Word and element location listing
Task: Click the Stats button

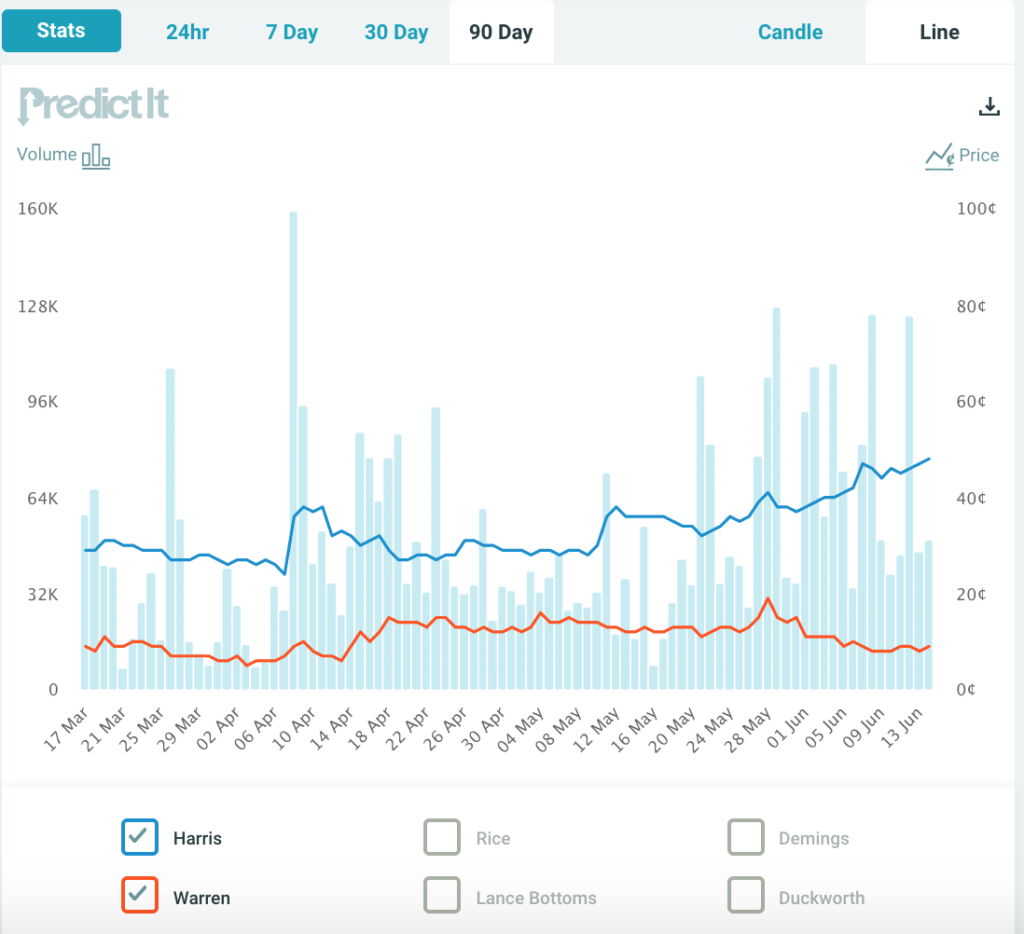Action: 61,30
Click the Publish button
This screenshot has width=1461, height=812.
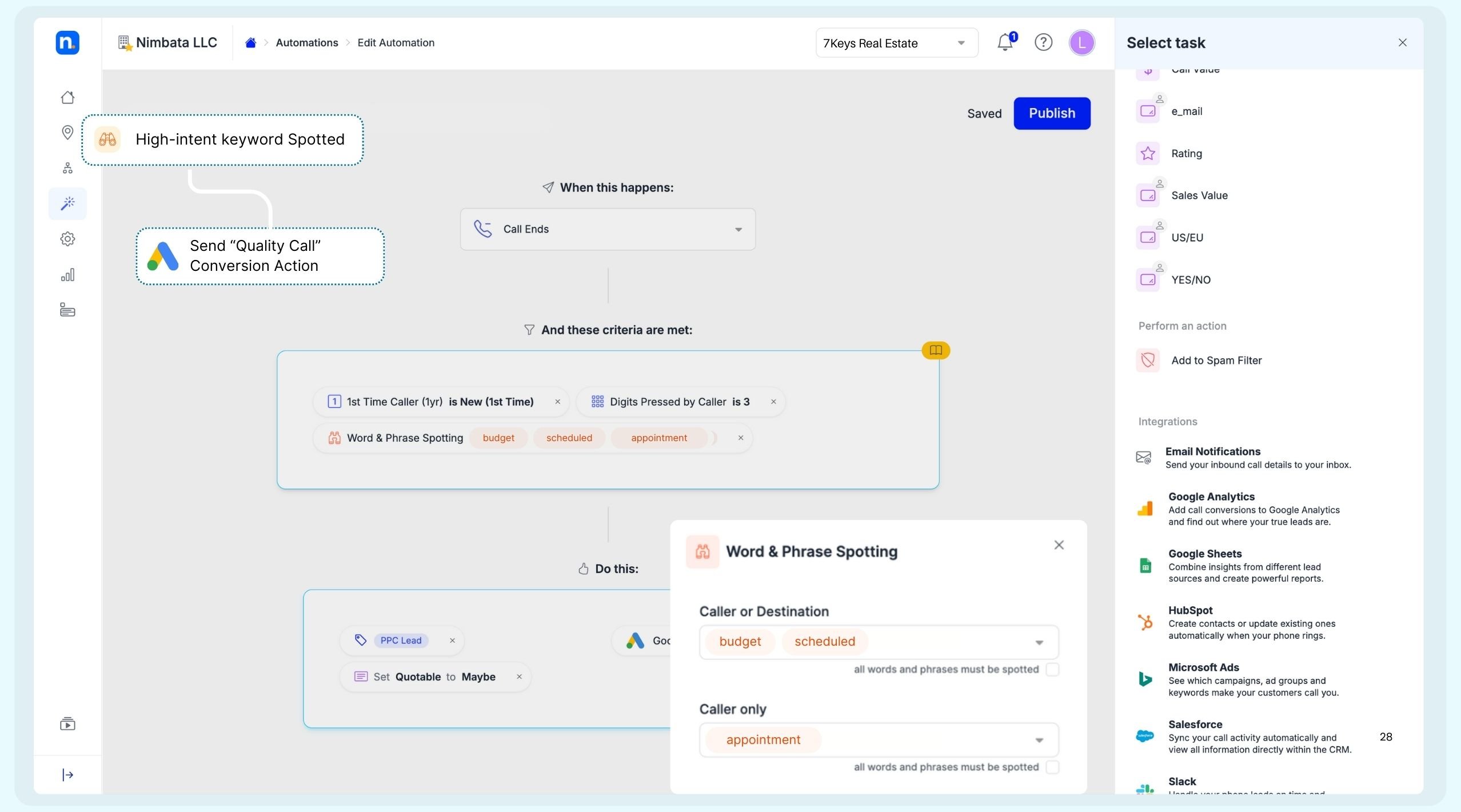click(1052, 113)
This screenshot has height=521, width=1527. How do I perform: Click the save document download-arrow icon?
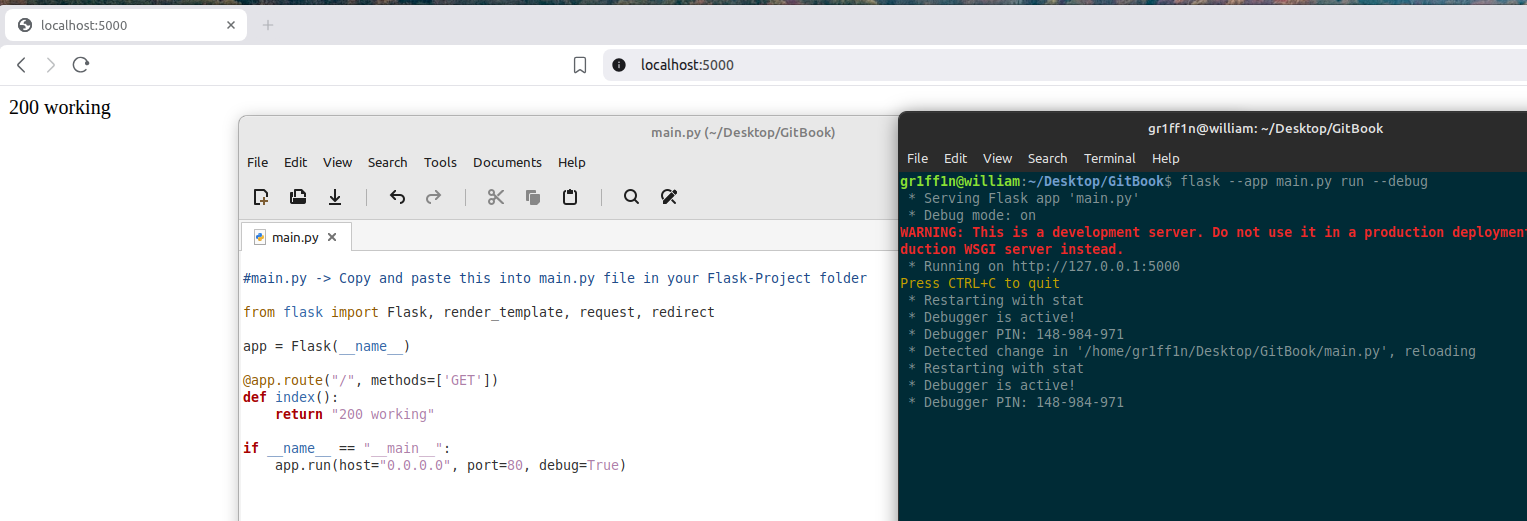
* * *
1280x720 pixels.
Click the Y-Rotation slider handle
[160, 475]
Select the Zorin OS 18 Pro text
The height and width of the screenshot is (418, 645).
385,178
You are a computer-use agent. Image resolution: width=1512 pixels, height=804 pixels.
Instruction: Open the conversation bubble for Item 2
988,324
--
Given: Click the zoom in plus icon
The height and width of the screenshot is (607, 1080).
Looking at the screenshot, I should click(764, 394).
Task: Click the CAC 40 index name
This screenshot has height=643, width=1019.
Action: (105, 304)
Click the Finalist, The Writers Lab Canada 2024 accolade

_Given task_
Write out the lines of the listing from the line containing "Task: Click the Stats button" through the line containing "This screenshot has height=521, width=1527.", both included, and leave the pictures out.

_Solution_
Task: Click the Stats button

Action: 61,30
Click the Publish button
This screenshot has width=1461, height=812.
click(1052, 113)
This screenshot has height=521, width=1527. How do I perform: Click the save document download-arrow icon?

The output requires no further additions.